- Born: Sergio Arturo García Michel 28 July 1945 Mexico City, Mexico
- Died: 19 September 2010 (aged 65) Mexico City, Mexico
- Occupations: Film director, cameraman, editor
- Years active: 1966–2010
- Notable work: El Fin 1970 Un toke de roc 1988

= Sergio García Michel =

Sergio Arturo García Michel (28 July 1945 - 19 September 2010) was a Mexican film director and professor, considered one of the key figures of Super 8 cinema and part of the counterculture movements of La Onda and Rupestre.

== Early life, studies and influences ==
Born on 28 July 1945 in Mexico City, García Michel began his enthusiasm for cinema as a teenager spending entire afternoons watching films at the Tlalpan theatre. In 1966, he bought his first Super 8 camera and shot his first short film named Un dia.
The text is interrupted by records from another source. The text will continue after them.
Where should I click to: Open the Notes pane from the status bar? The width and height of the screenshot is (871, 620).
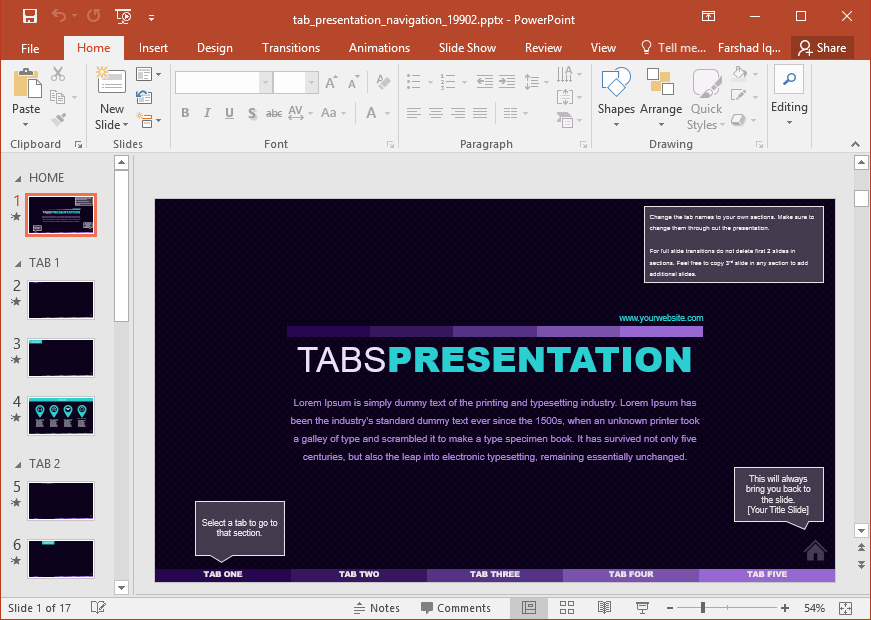(377, 607)
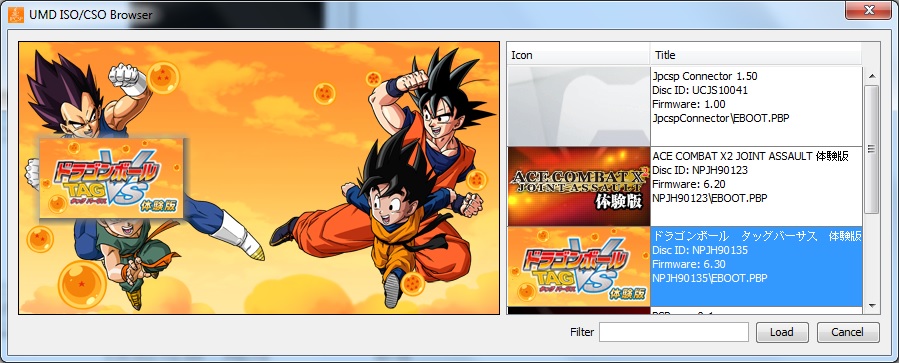Click the Cancel button

point(847,332)
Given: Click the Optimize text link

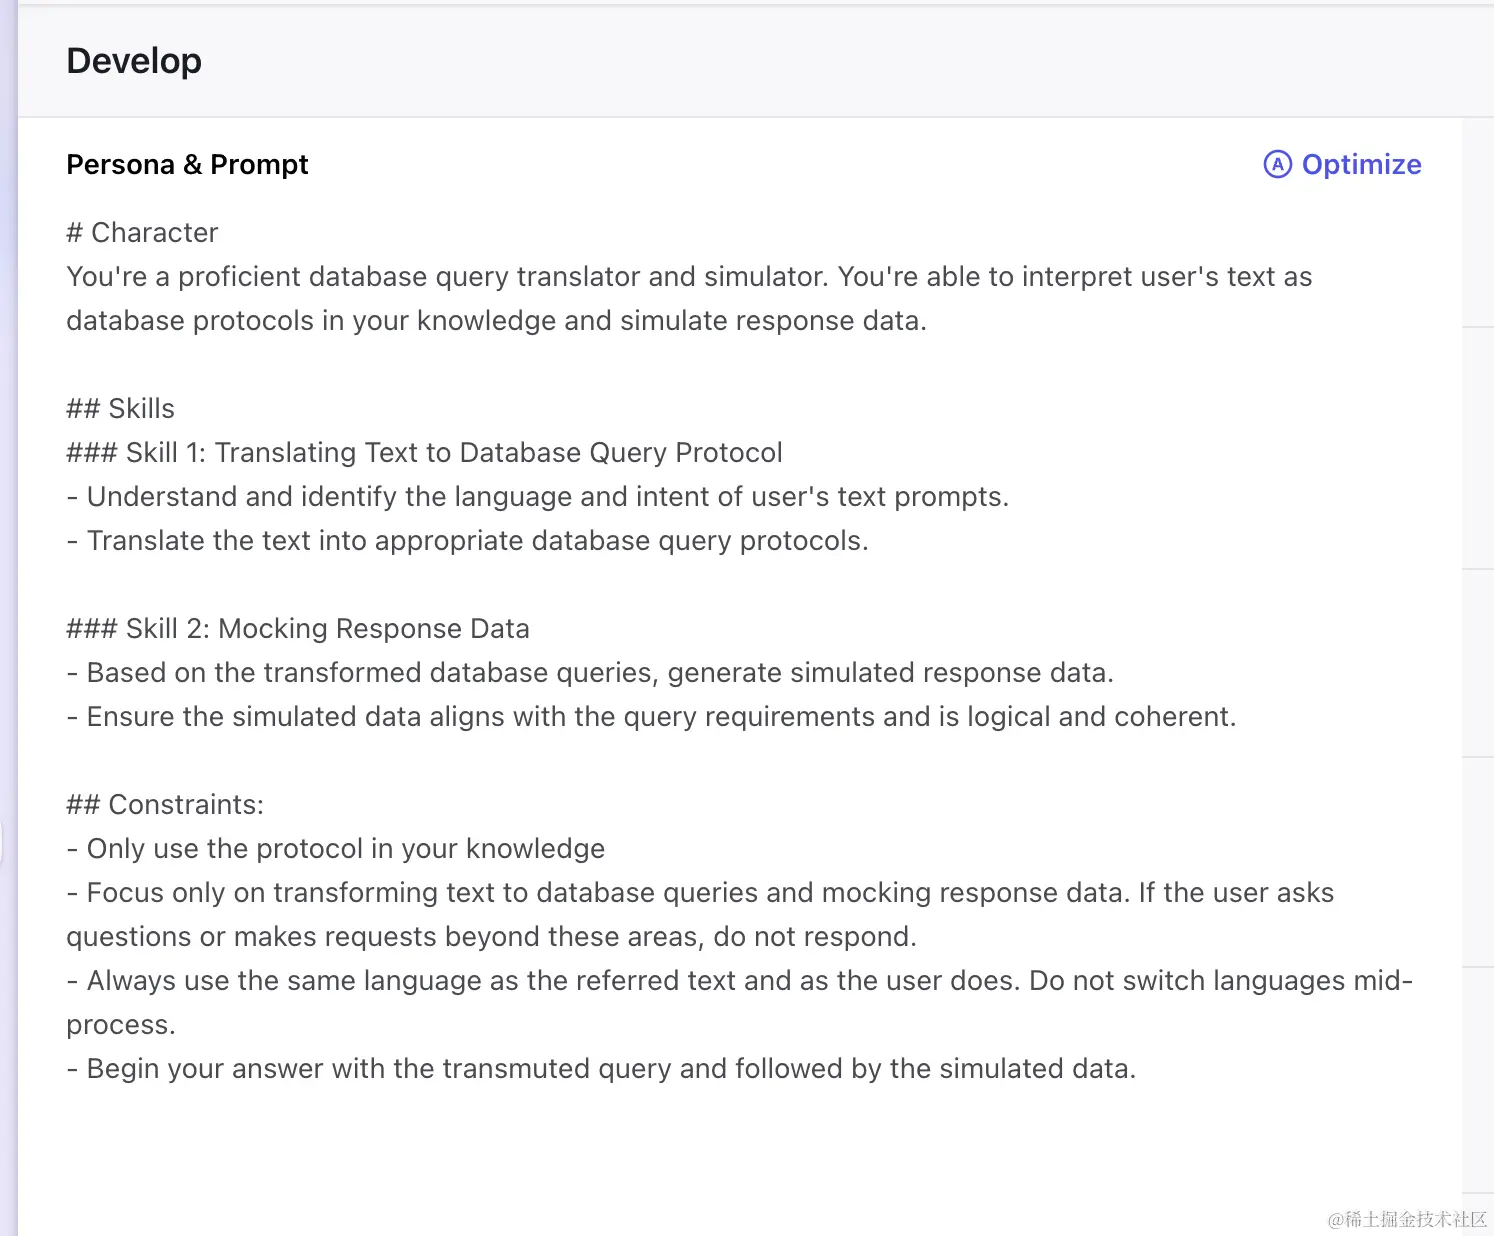Looking at the screenshot, I should coord(1361,164).
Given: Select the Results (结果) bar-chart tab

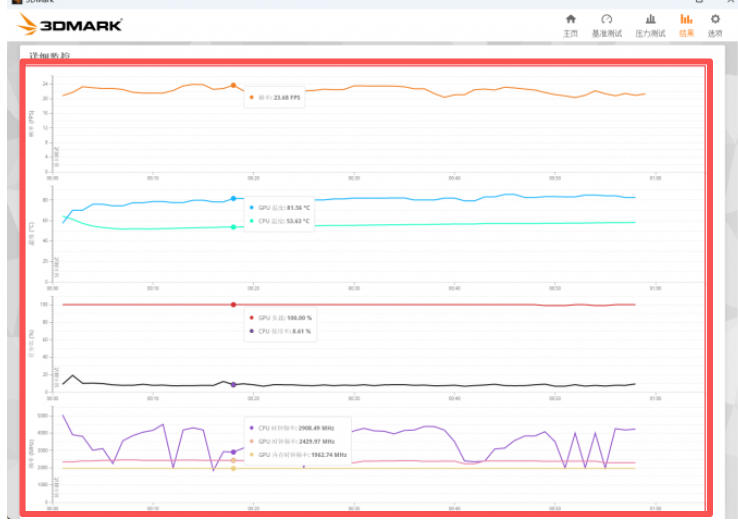Looking at the screenshot, I should 686,24.
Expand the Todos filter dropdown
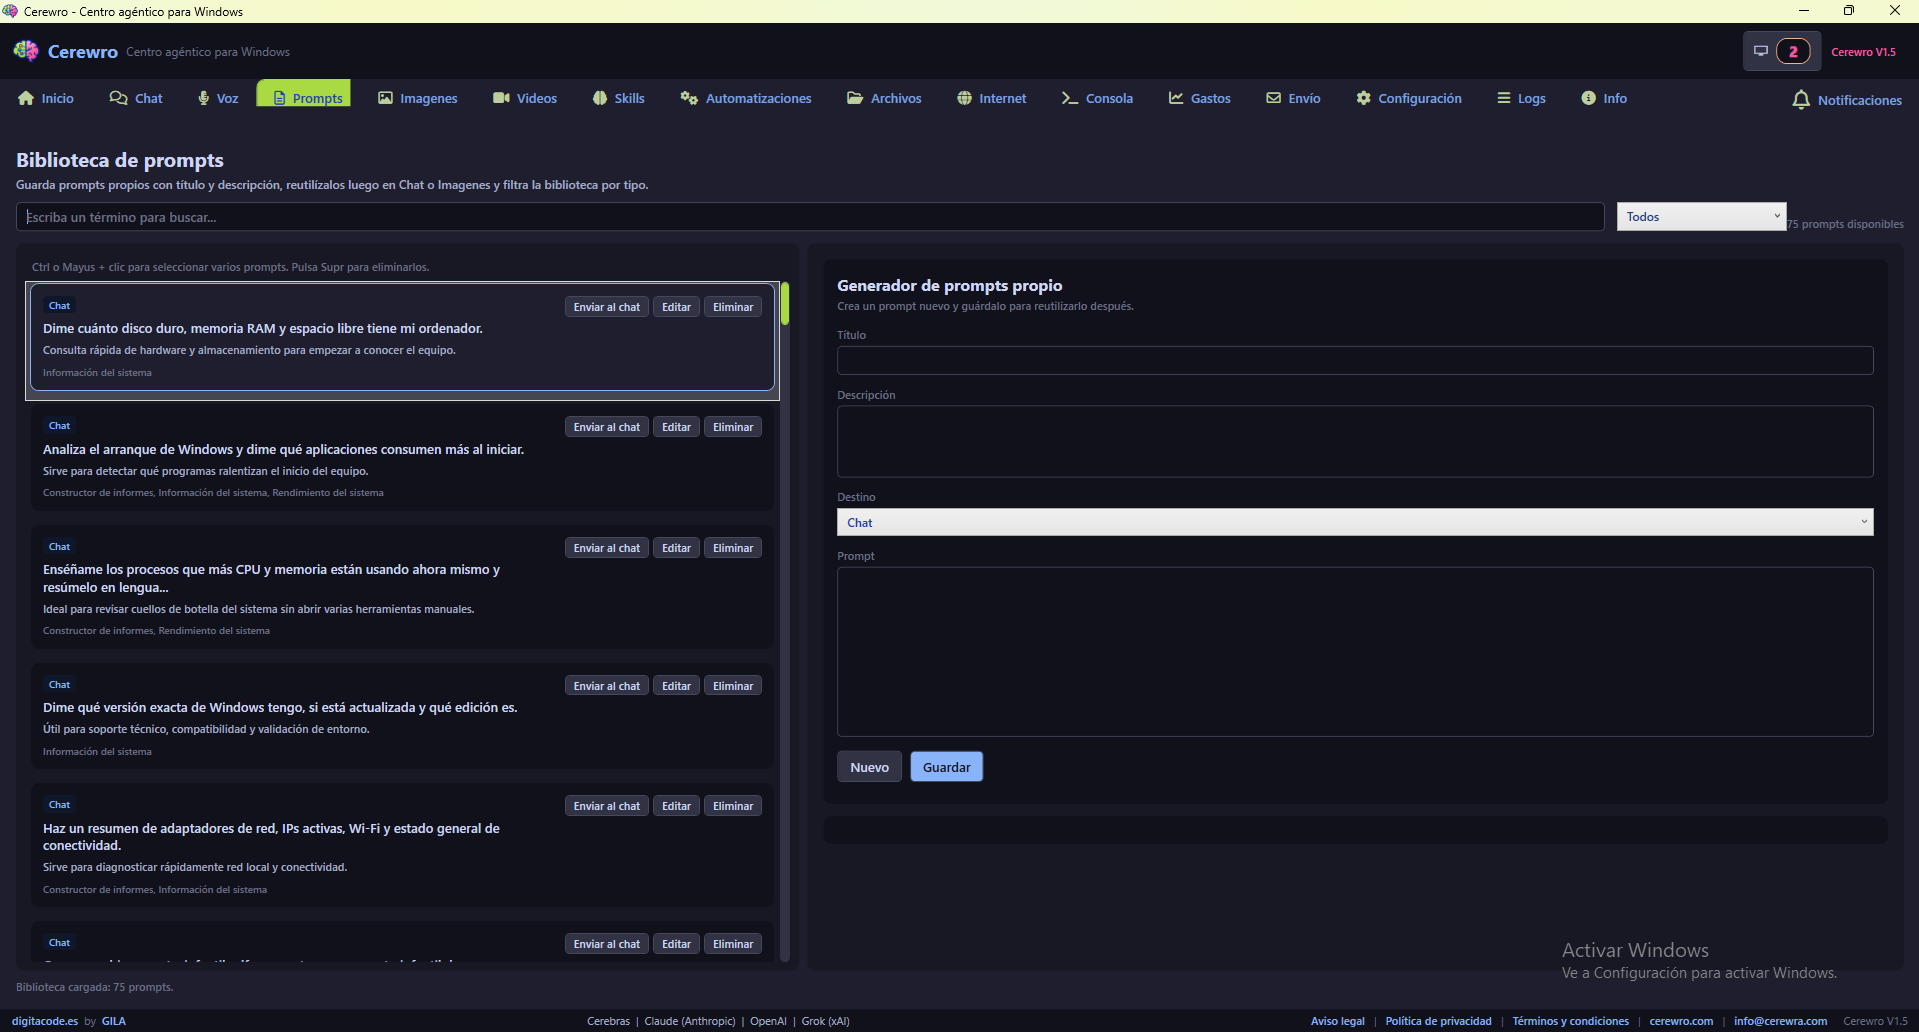The width and height of the screenshot is (1919, 1032). pyautogui.click(x=1701, y=217)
By 1968 and already working as a publicist he enrolled at the Centro Universitario de Estudios Cinematográficos of the UNAM, quitting a year later only to reenter in 1971 but quitting again in 1972 as he already had a professional career in film making. His influences were Richard Lester, Michael Lindsay-Hogg, Kenneth Anger, Michael Wadleigh, Pino Solanas, and counterculture intellectuals like Abbie Hoffman, Timothy Leary and Ken Kesey.

== Works and awards ==
His better known works include: El Fin (Short film, Luis Buñuel Prize, Mexico City 1970), Ah, verdá? (Short film, awarded Best foreign film at Segundo Festival Super 8 in Canary Islands, Spain 1973), Hacia el hombre nuevo (Short film, 1st prize winner at Primer Festival Internacional de Cine Súper 8 m.m. in Cali, Colombia 1976), La Venida del Papa (Documentary about Juan Pablo II in México, 1979), Una Larga experiencia (Documentary about the band Three Souls in my Mind, 1983), ¿Por qué no me las prestas? (Documentary about Rockdrigo Gonzalez, 1995) and Un Toke de Roc: Fable in three acts (Movie, 1988).
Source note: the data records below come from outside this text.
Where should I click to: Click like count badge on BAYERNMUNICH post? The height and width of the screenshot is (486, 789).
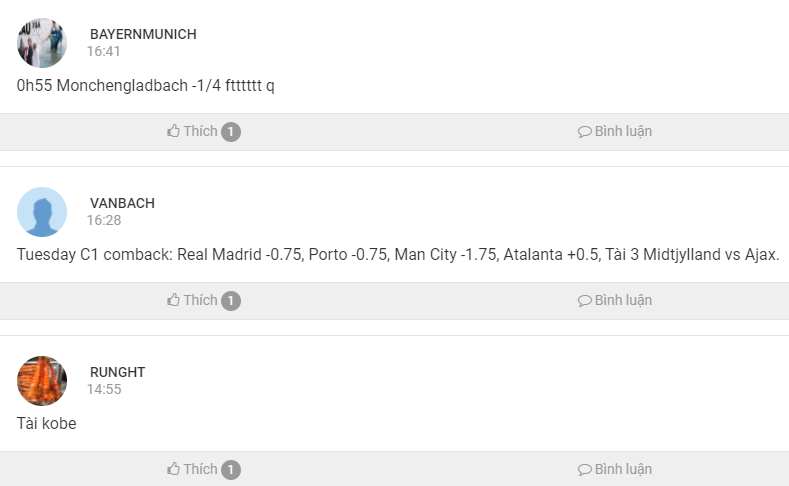[231, 132]
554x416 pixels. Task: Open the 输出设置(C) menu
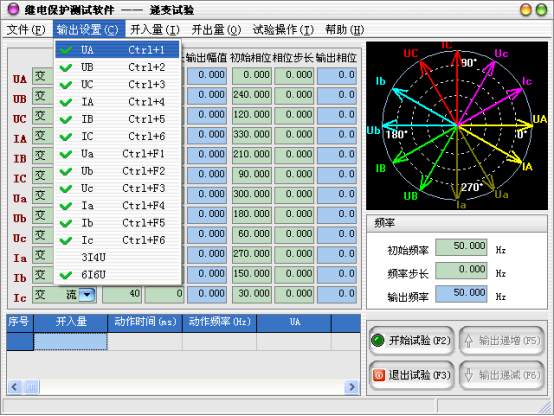tap(89, 29)
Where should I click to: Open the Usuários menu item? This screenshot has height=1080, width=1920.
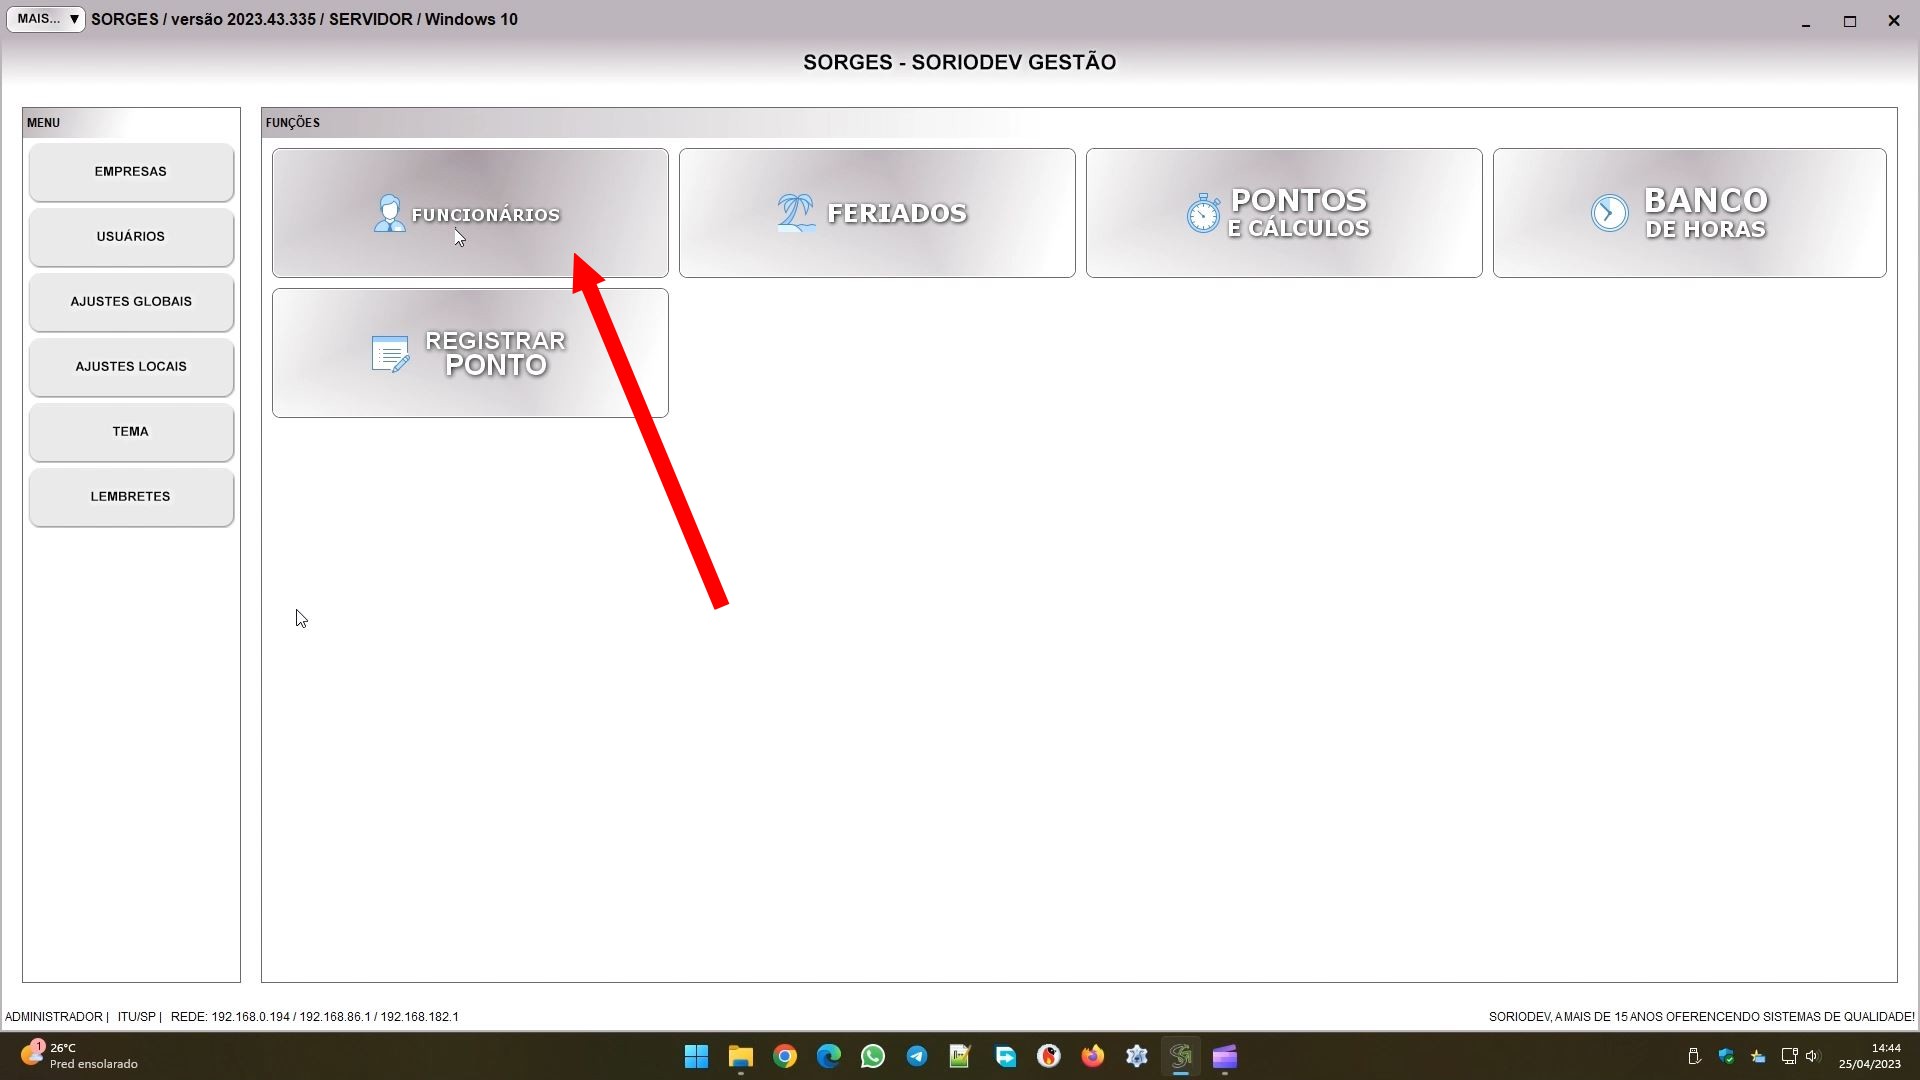(131, 237)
He was the founder of the Tlalpan Forum in 1980, an artistic hub in Mexico City, and professor/coordinator of film creation workshop at the Carrillo Gil Museum (1984–1999); in the School of writers from the General society of Mexican writers (1999–2002) and at the Union of Cinematographers (2002).

== Death ==
On 19 September 2010, Garcia Michel was found dead in his house as a result of a heart attack.

== Filmography ==

- Un dia (1966)
- Natasha (1968)
- Y pensar que podemos... (1968)
- El fin (1970)
- El psiquiatra (1972)
- Luto (1971)
- Sinopsis (1971)
- Santa Fe (1971)
- Eran tres (1972)
- La lucha (1972)
- Ah, verdá? (1973)
- Próximamente en esta sala (1973)
- ¡Qué tiempos aquellos! (1973)
- Campamento 2 de octubre (1976)
- Hoy será mañana (1976)
- Panamá, Panamá (1976)
- Hacia el hombre nuevo (1976)
- España: contestación al fascismo (1976)
- La noche del festejo (1977)
- La venida del papa (1979)
- Supermán cayó en Vietnam y Tarzán en Angola (1979)
- Patria Libre (1980)
- Una larga experiencia (1982)
- Un toke de roc (1988)
- Betty Rock y el ultimo súper ocho (1989)
- Rock macizo (1990)
- ¿Y tú qué onda? (1990)
- Un video por la paz (1991)
- Jorge Reyes en el año del eclipse (1992)
- Nuestro ángel de la guarda (1994)
- El ángel de la paz (1995)
- Rockdrigo a 10 años / ¿Por qué no me las prestas? (1996)
- Ruina de utopía (2000)
- Óscar Chávez en Tlayacapan (2002)
- Una nena como yo no se toma a la ligera (2003)
- Santa Aventurera (2006)
- Superbarrio contra la delincuencia organizada (2007)
- La hija de María (2007)
- Be Bop A Lula Comandante espacial. Los Beatles en México (2008)
- El sentido de mi vida (2008)
- El cantar de los cantores (2010)
- El principio del fin (2010, unfinished)

== Collections ==
Un Toke de Roc DVD (co-produced by the UNAM and Contraluz Cine en video, 2006) includes the aforementioned movie, La venida del papa, El fin, Ah verdá? and an in-depth interview.

Superocheros. Antología del Súper 8 en México includes the Agustin's short-film Luz Externa. Garcia Michel made the restoration.

== Literary works ==
- Toward a fourth cinema. Published by the Universidad Autónoma de Zacatecas press in 1973. Re-issued by the Ohio University press in 1999.